• [The records]

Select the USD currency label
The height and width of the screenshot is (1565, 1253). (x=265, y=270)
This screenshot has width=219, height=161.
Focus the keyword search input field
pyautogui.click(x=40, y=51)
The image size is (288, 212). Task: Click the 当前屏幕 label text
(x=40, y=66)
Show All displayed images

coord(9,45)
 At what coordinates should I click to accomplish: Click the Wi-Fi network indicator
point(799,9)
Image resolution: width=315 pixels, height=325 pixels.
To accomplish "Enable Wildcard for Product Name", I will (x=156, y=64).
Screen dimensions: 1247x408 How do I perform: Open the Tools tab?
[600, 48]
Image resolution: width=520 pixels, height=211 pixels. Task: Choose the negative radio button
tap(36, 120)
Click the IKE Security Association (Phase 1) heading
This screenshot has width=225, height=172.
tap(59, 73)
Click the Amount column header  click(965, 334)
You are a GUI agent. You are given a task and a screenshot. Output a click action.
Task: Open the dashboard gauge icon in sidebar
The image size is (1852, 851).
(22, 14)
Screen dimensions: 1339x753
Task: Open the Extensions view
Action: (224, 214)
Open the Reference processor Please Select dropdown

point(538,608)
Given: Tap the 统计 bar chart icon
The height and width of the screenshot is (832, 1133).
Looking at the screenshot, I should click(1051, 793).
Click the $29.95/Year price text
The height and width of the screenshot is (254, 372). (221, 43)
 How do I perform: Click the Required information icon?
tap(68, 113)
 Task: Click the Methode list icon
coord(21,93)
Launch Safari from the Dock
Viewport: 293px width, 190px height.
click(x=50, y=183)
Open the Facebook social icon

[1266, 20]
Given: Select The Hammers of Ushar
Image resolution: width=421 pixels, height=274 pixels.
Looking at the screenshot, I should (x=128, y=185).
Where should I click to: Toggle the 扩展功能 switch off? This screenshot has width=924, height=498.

• [Work instructions] Word for word, copy the material above.

• [Answer space]
Select the USD currency label
The height and width of the screenshot is (1565, 1253). (x=265, y=270)
This screenshot has width=219, height=161.
Focus the keyword search input field
pyautogui.click(x=40, y=51)
The image size is (288, 212). Task: Click the 当前屏幕 label text
(x=40, y=66)
Show All displayed images

coord(9,45)
 At what coordinates should I click to accomplish: Click the Wi-Fi network indicator
point(799,9)
Image resolution: width=315 pixels, height=325 pixels.
To accomplish "Enable Wildcard for Product Name", I will (x=156, y=64).
Screen dimensions: 1247x408 How do I perform: Open the Tools tab?
[600, 48]
Image resolution: width=520 pixels, height=211 pixels. Task: Choose the negative radio button
tap(36, 120)
Click the IKE Security Association (Phase 1) heading
This screenshot has width=225, height=172.
tap(59, 73)
Click the Amount column header  click(965, 334)
You are a GUI agent. You are given a task and a screenshot. Output a click action.
Task: Open the dashboard gauge icon in sidebar
The image size is (1852, 851).
(22, 14)
Screen dimensions: 1339x753
Task: Open the Extensions view
Action: (224, 214)
Open the Reference processor Please Select dropdown

point(538,608)
Given: Tap the 统计 bar chart icon
The height and width of the screenshot is (832, 1133).
Looking at the screenshot, I should click(1051, 793).
Click the $29.95/Year price text
The height and width of the screenshot is (254, 372). (221, 43)
 How do I perform: Click the Required information icon?
tap(68, 113)
 Task: Click the Methode list icon
coord(21,93)
Launch Safari from the Dock
Viewport: 293px width, 190px height.
click(x=50, y=183)
Open the Facebook social icon

[1266, 20]
Given: Select The Hammers of Ushar
Image resolution: width=421 pixels, height=274 pixels.
Looking at the screenshot, I should (x=128, y=185).
Where should I click to: Toggle the 扩展功能 switch off? This screenshot has width=924, height=498.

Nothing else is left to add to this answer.